After the prayers are done and even before during Seudas Slishi, the third and final meal of the Shabbat, we have already begun searching for it. Scouting parties go out hunting for the moon, passing from block to block and calling to each other.
"No luck here"
"I don't see it."
"No moon."
Past neon lit bodegas where faded malt liquor posters leer from crumbling walls we search like hunters pursuing a quarry in the heavens.
"Not here."
"Maybe the trees are blocking it out."
"I think I saw it behind a cloud."
The city is a crowded place, both in the heavens and the earth, and the buildings from tenements to skyscrapers crowd the heavens too. Trees send out their bare autumn branches, television and cell phone antennas cast their radials up and light beaming from windows and signs, from car headlights and cell phones, from the heels of sneakers to the streetlights cast a net of light pollution up at the sky obscuring the stars themselves. But still the hunt goes on.

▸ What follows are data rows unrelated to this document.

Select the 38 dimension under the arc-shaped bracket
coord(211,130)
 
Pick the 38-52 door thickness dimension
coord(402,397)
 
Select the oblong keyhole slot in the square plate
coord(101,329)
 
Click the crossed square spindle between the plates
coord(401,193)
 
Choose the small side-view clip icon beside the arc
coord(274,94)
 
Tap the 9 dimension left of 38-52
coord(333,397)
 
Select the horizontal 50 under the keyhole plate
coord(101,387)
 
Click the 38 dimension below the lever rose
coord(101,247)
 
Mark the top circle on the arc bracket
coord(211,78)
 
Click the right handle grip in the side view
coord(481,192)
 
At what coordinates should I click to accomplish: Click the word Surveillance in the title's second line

At Maariv we pray, 'Umesader Et HaKochavim' 'He Who Designates the Stars' 'U'Bechacham Poteach Shearim' 'And in His Wisdom Opens the Gates' as we think of the stars we do not see and the gates of night opening in the sky we hope will reveal the moon. This is the first moon after the Day of Judgment. The first true moon of a new year.
During Rosh Hashana we studied Mesechta Rosh Hashana and the questioning of the witnesses, who received the same status as those who came to put out a fire, to aid in war and midwives. Feasts were thrown for those men who came from far bearing the news that the new month was here. Those who had seen the moon for themselves were carried on litters even on the Shabbat. And like them here we were hunting for the moon.
Car horns honked as we raced across the street and then back again ahead of beat up Hondas and bright new Lexus'. Crowds passed us laughing and joking on what was for them just another Saturday night and was for us a new beginning. Lone figures moved through the shadows talking on their cell phones to the invisible persons and still through the trees and the rusted iron grates of fire escapes we sought that pale blue and white sphere of moonlight.
When at last we found it at the corner around the block we marched there in a line of men in black lit up by the neon lights of bodegas and restaurants. From a club a harsh pounding rhythm pulses like the beat of a jangling heart. A latino man weighed down in gold jewelery looks at us bemusedly and cars flow by like great colorful tropical metal fish flowing along a black river of road into the night.
Through the buildings the moon looks down on us, white and blue, pale and glowing like a beacon of the extraordinary shining between the ordinary moldy brick of the houses around us. I know I will go home to new news of bombings and terrorism, to outbursts of hate and decay in a world busy destroying itself. 'Keshem Shenai Roked Kenegdecha VeLo Yachol Lingoa Bach; Kach Lo Yochlu Ovai Lingoa Bi Le'Ra' we pray. As I Stretch out to the Moon and Cannot Reach It, So Too May Our Enemies Not Be Able to Reach and Harm Us.'
I reach for the moon but only manage to get an inch nearer to it. We have found the moon but it is far from us still.